Parents may try to counteract the effects of secular education with church, Sunday school, and youth group, but two or three hours of religious education weekly is unlikely to counteract the forty or more hours spent in school or school-related programming. Nor is it a good bet that such limited measures can compensate for the anti-Christian hostility, both active and passive, faced by young believers growing up in a post-Christian world. If we want our children to survive, we must act.
There is no such thing as a completely safe space.
When one single dad, an Evangelical and former public school teacher, became fed up with his ninth-grade daughter being teased for declining to celebrate a lesbian classmate’s coming out, he transferred her to a private Christian school. The father, who asked to remain anonymous, says it has only been a partial solution.
“My daughter went from a public school where she had no believing Christian friends to a Christian one where only fifteen or twenty percent of the students seem to have any real faith life,” he said. “It’s better than what she had before, and at least she’s getting a Bible class.”
Even in many Christian schools, Christianity is a veneer over a secular way of looking at the world. It’s not strong enough to withstand the onslaught of secularism. Too many parents use Christian schools as a way to shield kids from the more harmful defects of public schooling but have only a nominal interest in their receiving a Christian education.
Years ago a Christian friend in Dallas refused to consider sending her children to a couple of the most elite Christian schools in the city. As a newcomer to the city, I assumed that the high tuition cost was the reason. Not at all, she said; she did not want her kids absorbing the materialistic, status-conscious culture within the schools.

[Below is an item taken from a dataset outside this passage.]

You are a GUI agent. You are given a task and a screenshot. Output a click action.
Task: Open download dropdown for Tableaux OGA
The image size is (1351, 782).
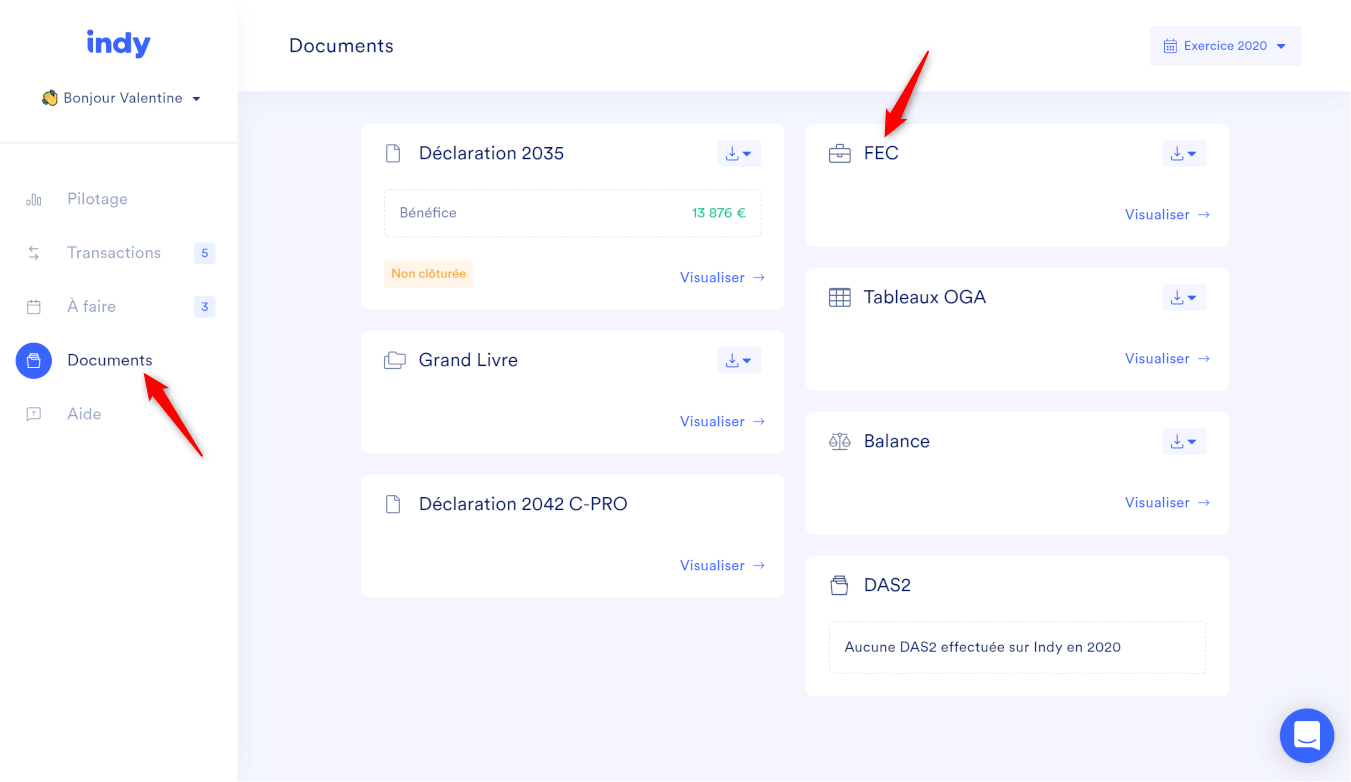pos(1184,298)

The principal of one Christian high school told me that he and his faculty are constantly battling parents who find the serious moral and theological content of the curriculum too burdensome for their children. “All they think about is getting their kids into a top university and launching them into a good career,” he said. Another principal, this one at a pricey Christian academy in the Deep South, said, “Our parents think if they’ve paid their seventeen-thousand-dollar tuition bill, they’ve done all that’s expected of them about their child’s religious education.”
In the South, some Christian schools carry a racist legacy that unfairly (but understandably) makes African Americans and others suspicious of Benedict Option education initiatives. In the late 1960s and early 1970s, as racial integration came to public schools, some white parents created all-white private schools that became derisively known as “segregation academies.” Shamefully, more than a few of these schools claimed a Christian identity.
Though times have changed and many churches have as well, the stigma remains. Benedict Option schools would be wise to make special efforts toward racial reconciliation by recruiting black families, especially given that public schools are effectively resegregating. Additionally, the future of Christianity in America, both Catholic and Evangelical, is going to be a lot more Hispanic. So should the future of Christian schooling.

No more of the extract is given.